まちづくりで生物多様性認証、SDGsへの対応背景に 「HARUMI FLAG」が第1号認証 〝環境の成果〟を可視化 いきもの共生事業推進協議会
住宅新報 2019年6月18日 号 4面

緑地が多い「ハルミフラッグ」のイメージ
まちづくりに生物多様性の視点を取り入れる動きが出ている。(一社)いきもの共生事業推進協議会(ABINC)は、19年からいきもの認証事業所認証(ABINC認証)に、街全体を認証する「ABINC ADVANCE」を創設した。その認証第1号となったのが「HARUMI FLAG(ハルミフラッグ)」(東京都中央区晴海五丁目)だ。三井不動産レジデンシャル東京オリンピック・パラリンピック選手村推進室主管の高木洋一郎氏は、ハルミフラッグの緑化計画について「ABINCの思想を設計上の物差しとし、生態系にも配慮し、樹林の構成断面なども経年変化と更新まで想定した計画」とした。これにより「環境の成果として可視化できた」(高木氏)と言う。
「ABINC ADVANCE」認証は、生物多様性の保全に貢献する土地利用を認証する制度の一つで、住宅やオフィス、商業施設、倉庫などで構成される複数の街区を対象に統合的に認証する。同認証の開発背景は、SDGs(持続可能な開発目標)の採択や不動産分野におけるESG(環境・社会・ガバナンス)投資の拡大などで、「建物単体だけの認証制度では評価できなくなった」(原口真ABINC理事)ためだ。
同認証は、SDGsの理念に合致し、持続可能なまちづくりへの貢献を評価するツールとして、「日本からの提言」(同)と位置付ける。将来的にLEEDなど欧米の認証制度との相互認証も視野に入れた制度設計にしている。同認証の特徴は、持続可能なまちづくりへの事業者の考え方を論述で定性的に評価。同時に、持続可能なまちづくりと生物多様性保全に貢献する取り組みを点数化して、全体評価を決める。
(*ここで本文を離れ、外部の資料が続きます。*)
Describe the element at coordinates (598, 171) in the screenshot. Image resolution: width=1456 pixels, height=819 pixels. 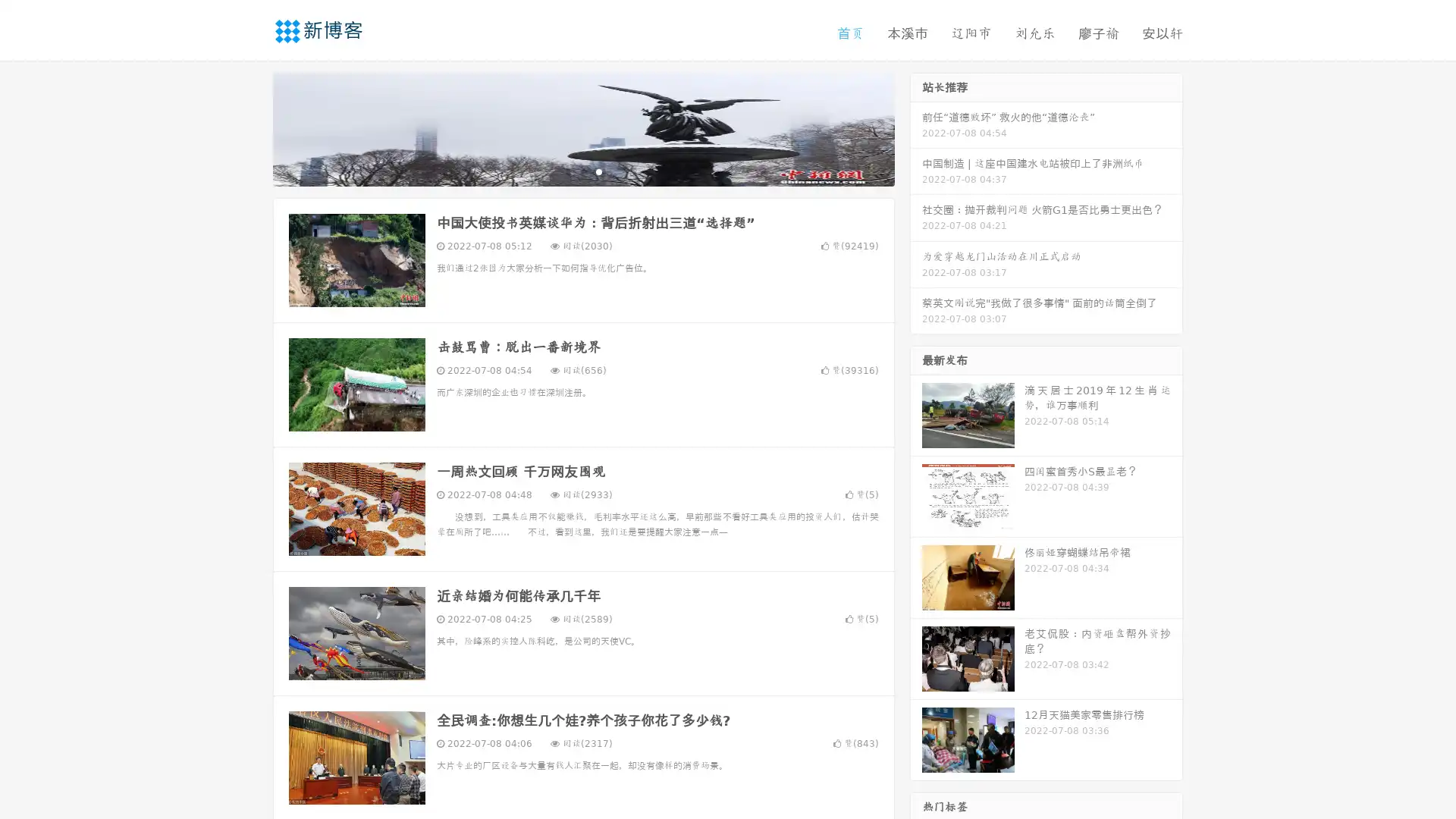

一方、「ハルミフラッグ」は、同認証を含めた4つの環境認証を取得。総敷地面積が約13ヘクタールで、このうち40%以上の緑化率を確保する計画とした。「特徴ある森を街の各所につくるために、樹木は約100種、中低木だけで約3900本を植樹」(高木氏)。これにより、必要な機能と地域植生、耐潮性の問題に対応した。高木氏は「住んでいるだけで先進のエコな生活ができ、住民の皆さんが自然にSDGsに参加している」とし、環境認証を一つの指標にして、まちづくりを行うことの重要性を指摘した。